* **EXERCISE DESCRIPTION**:
Every line from the one with "This screenshot has width=1240, height=826." through the final line of the data below goes in the answer, copied exactly. Pictures do not.

--- --- ---

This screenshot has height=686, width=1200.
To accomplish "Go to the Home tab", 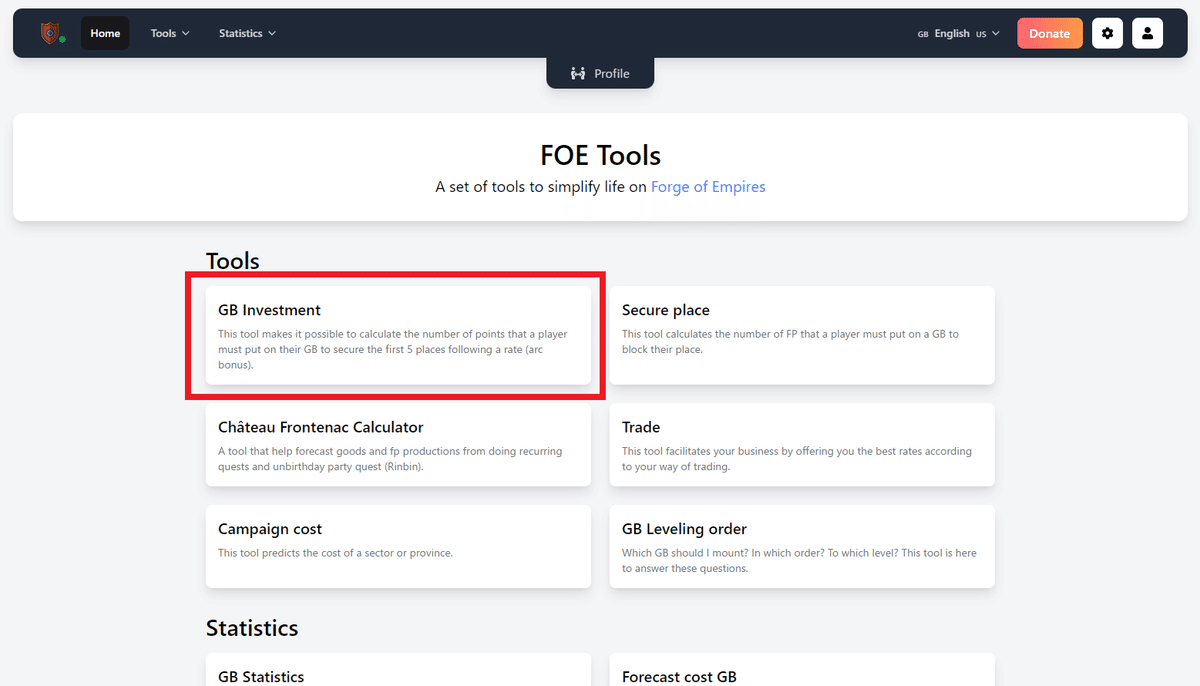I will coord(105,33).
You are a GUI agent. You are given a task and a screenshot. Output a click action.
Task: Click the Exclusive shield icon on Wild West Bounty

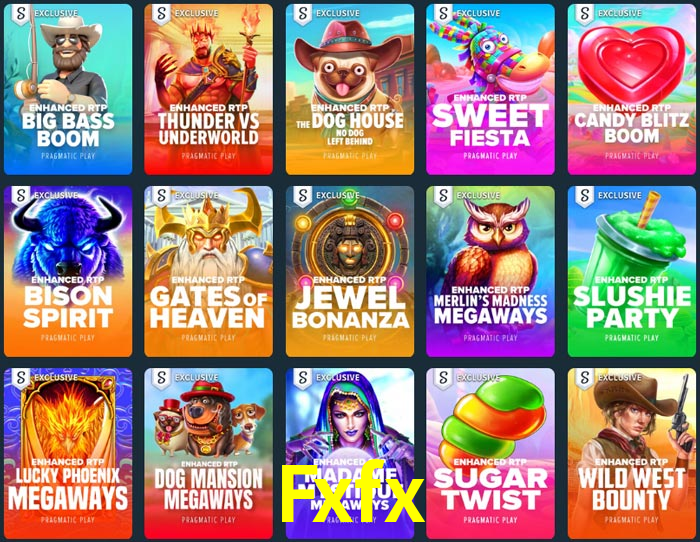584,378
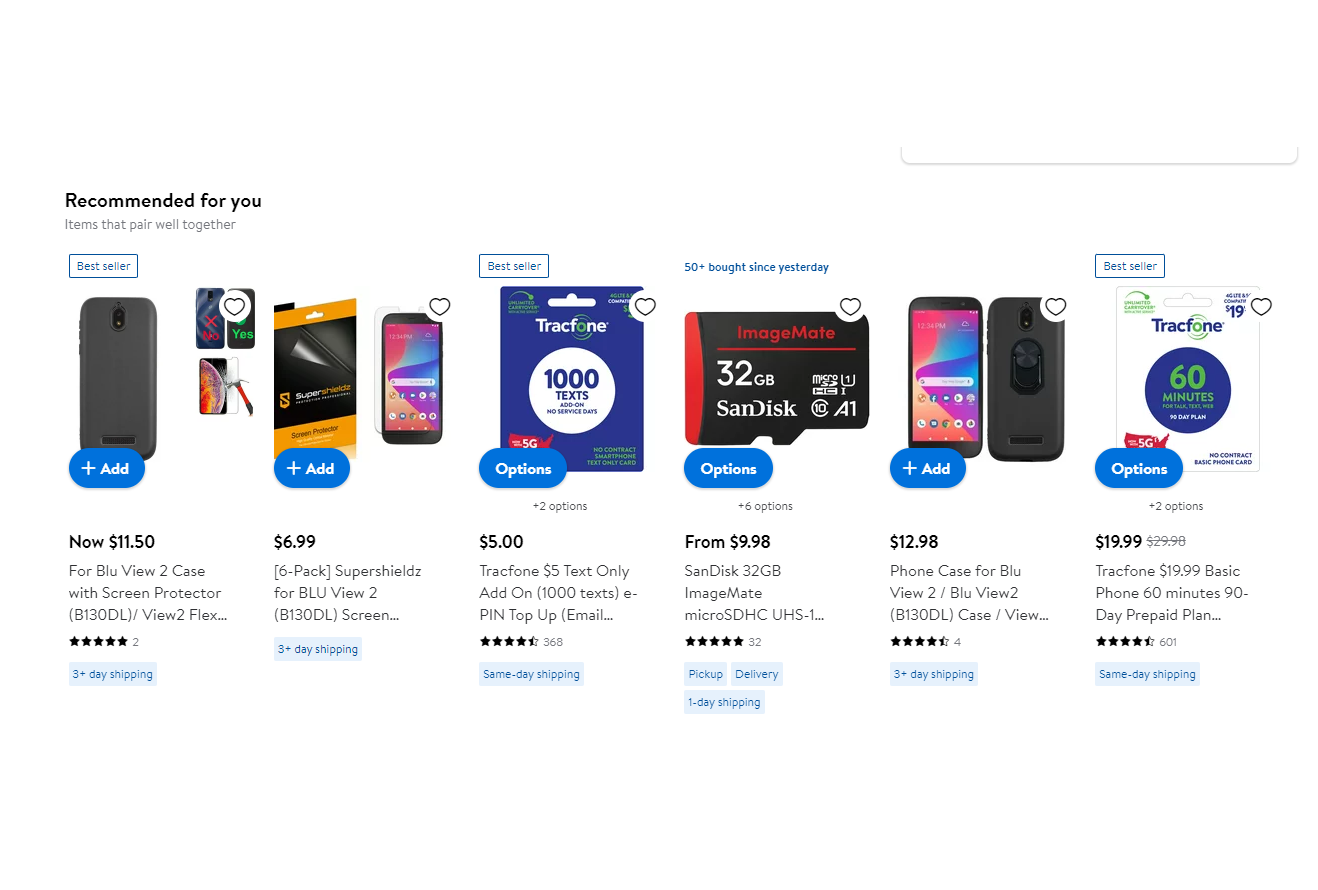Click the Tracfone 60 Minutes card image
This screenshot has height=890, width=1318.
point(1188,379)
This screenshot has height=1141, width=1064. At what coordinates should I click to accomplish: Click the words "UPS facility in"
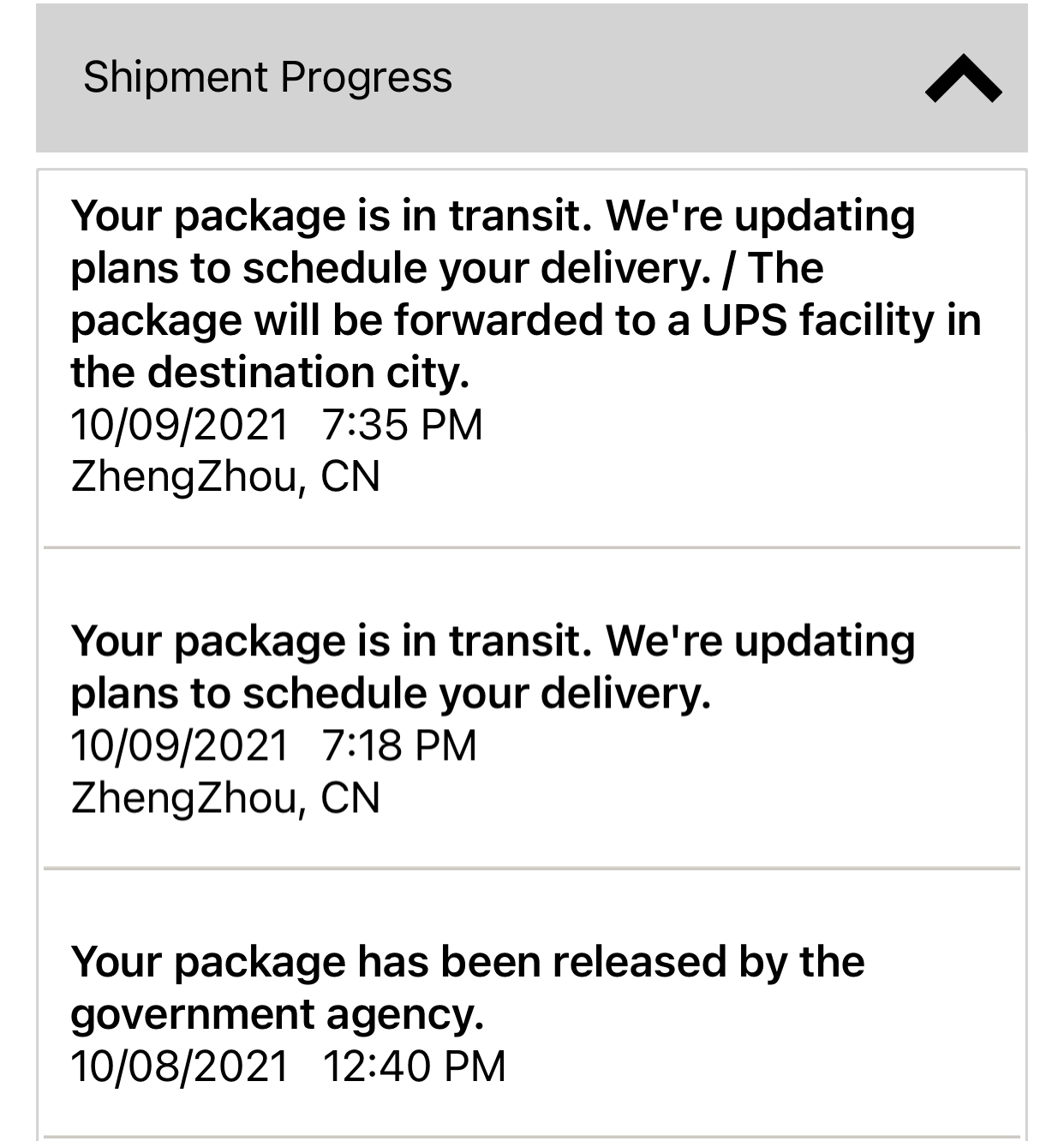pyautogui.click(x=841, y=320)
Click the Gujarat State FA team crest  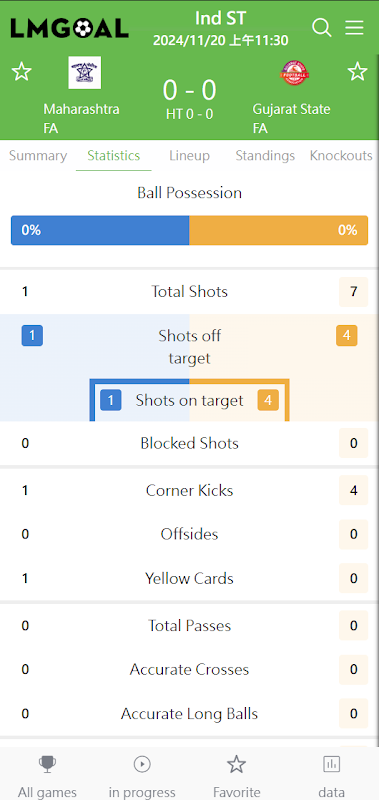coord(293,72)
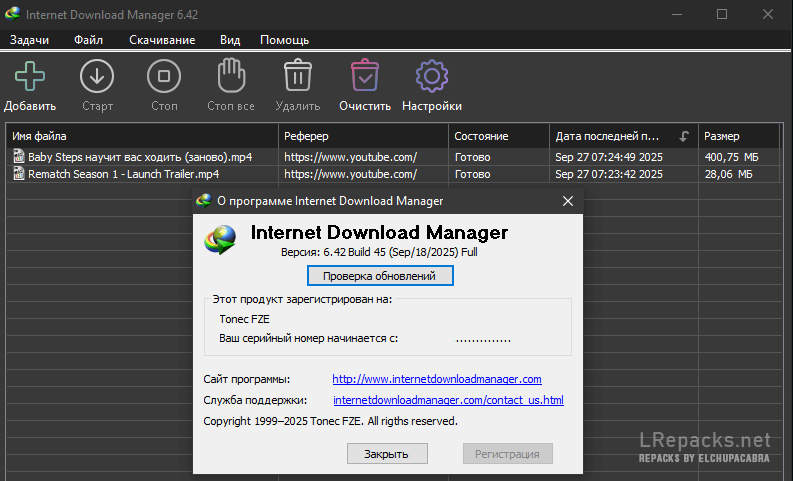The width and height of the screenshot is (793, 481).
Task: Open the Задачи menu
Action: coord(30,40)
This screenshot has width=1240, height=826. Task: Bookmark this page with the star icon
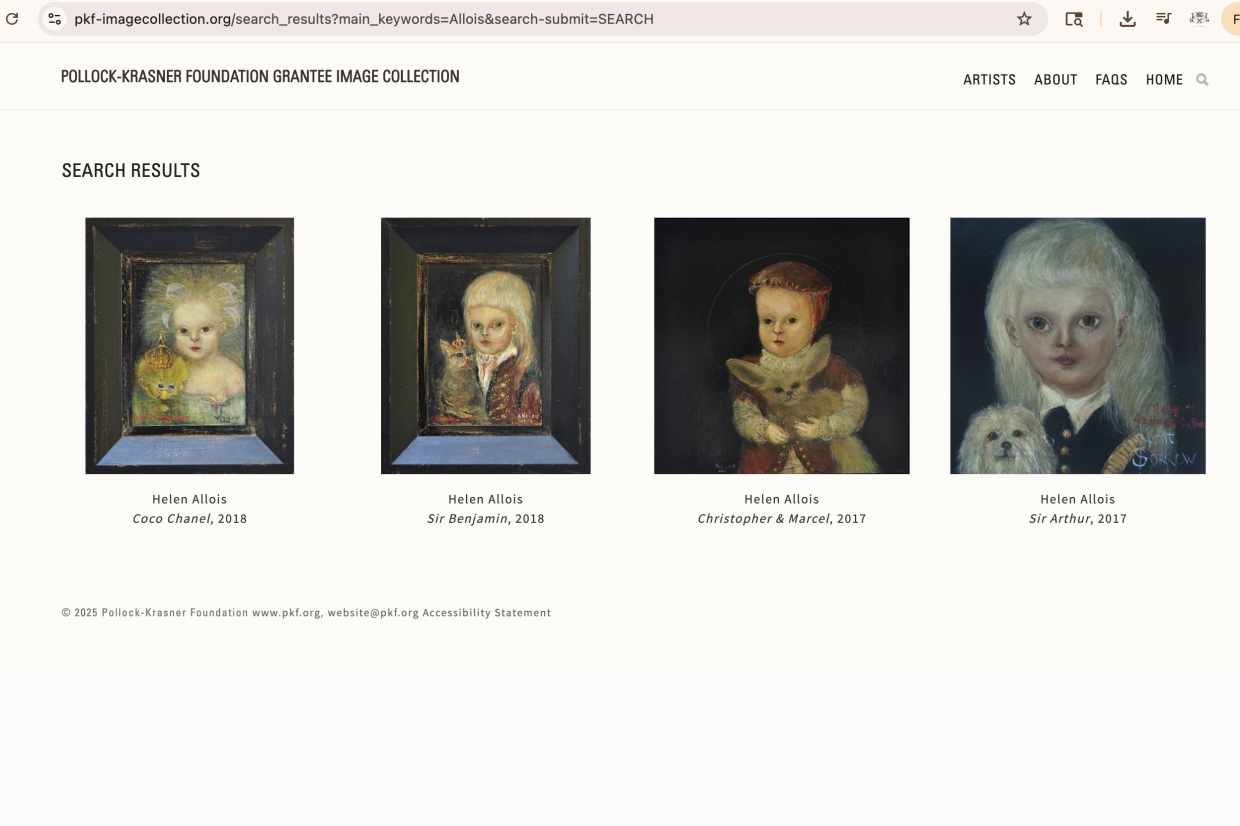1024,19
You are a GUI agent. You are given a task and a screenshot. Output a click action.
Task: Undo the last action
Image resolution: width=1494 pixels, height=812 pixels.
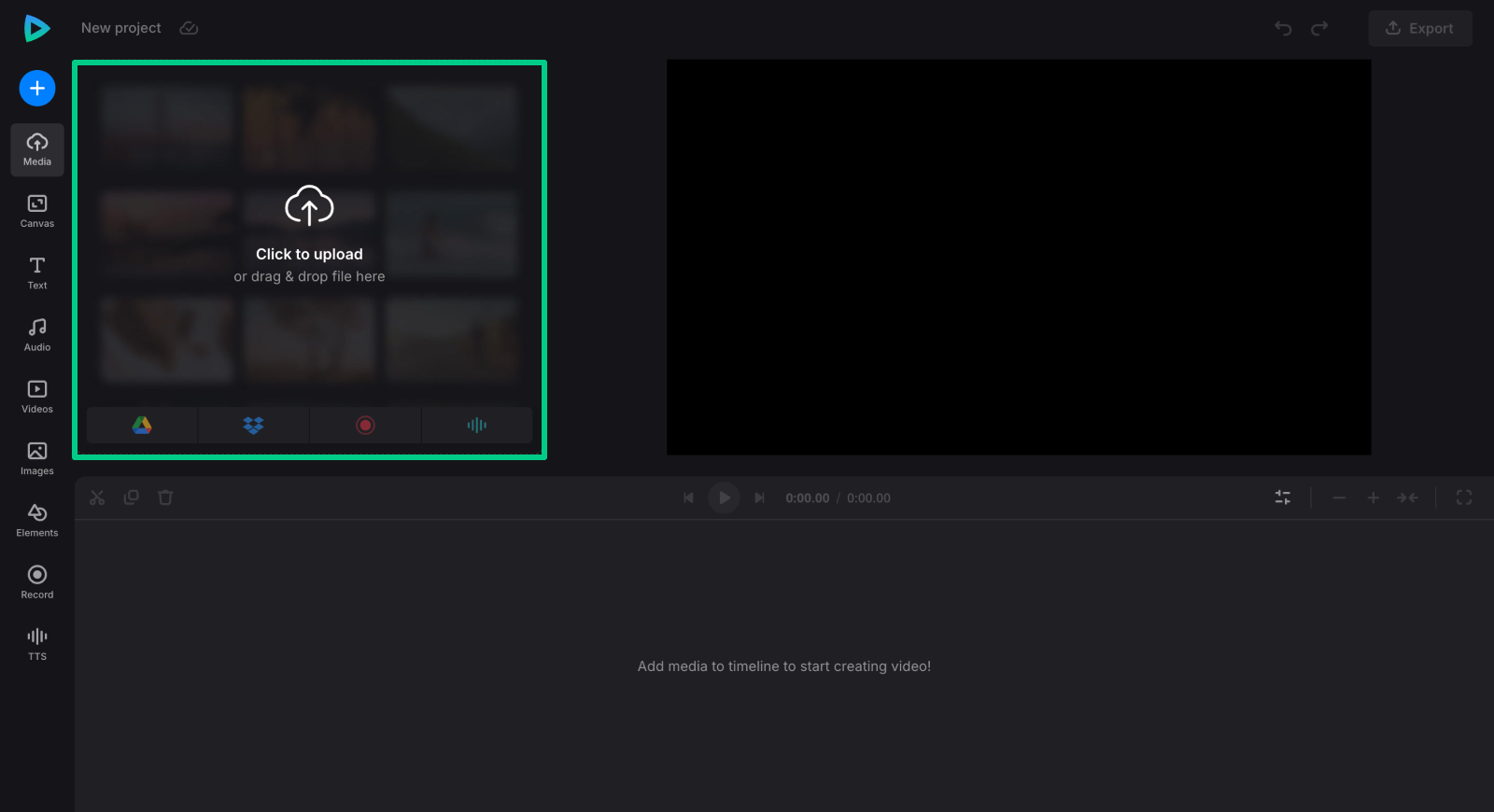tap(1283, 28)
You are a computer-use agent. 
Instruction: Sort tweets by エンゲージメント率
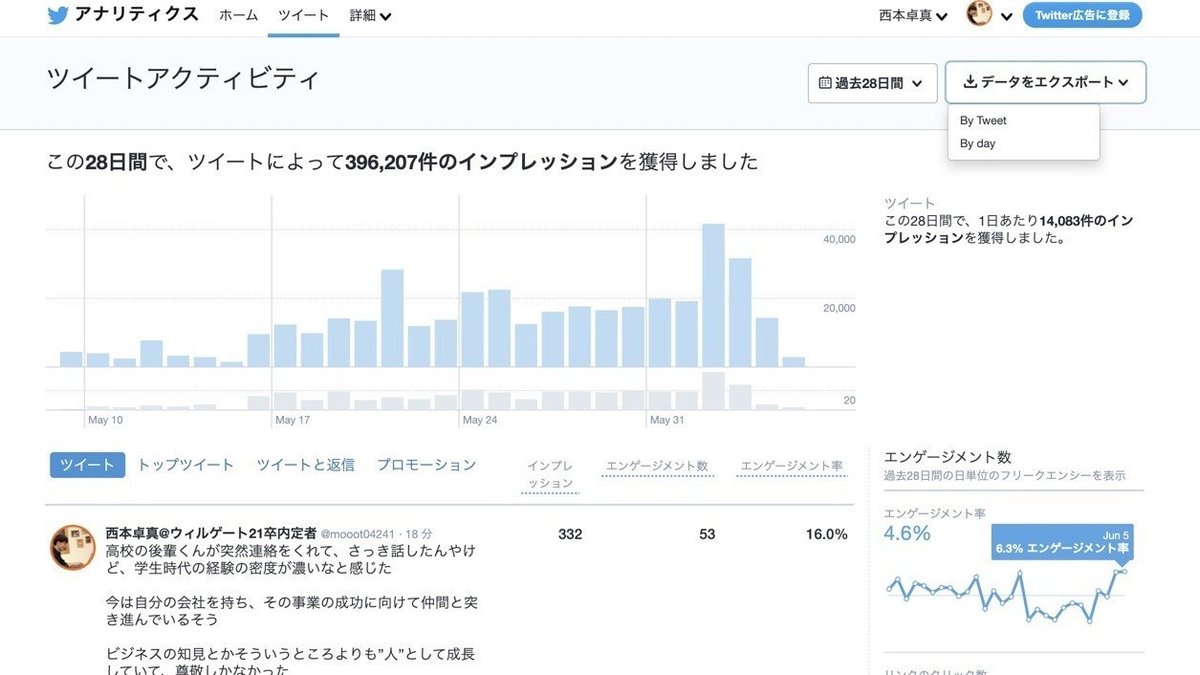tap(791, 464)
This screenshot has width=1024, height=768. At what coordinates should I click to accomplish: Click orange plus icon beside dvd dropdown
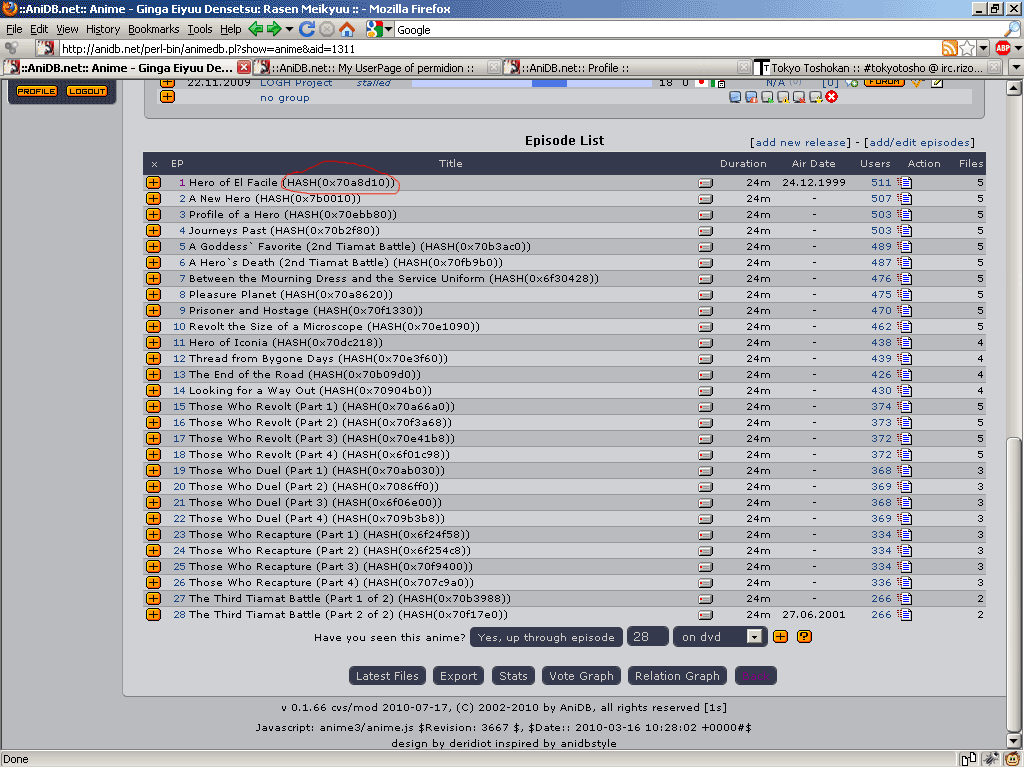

--- --- ---

* **EXERCISE RESPONSE**:
This screenshot has width=1240, height=826. Task: Bookmark this page with the star icon
1024,19
You are a GUI agent. You are given a task and a screenshot. Output a click action.
Task: Undo the last action
Image resolution: width=1494 pixels, height=812 pixels.
tap(1283, 28)
You are a computer-use agent. 
Instruction: Sort tweets by エンゲージメント率
tap(791, 464)
This screenshot has width=1024, height=768. At what coordinates should I click to accomplish: Click orange plus icon beside dvd dropdown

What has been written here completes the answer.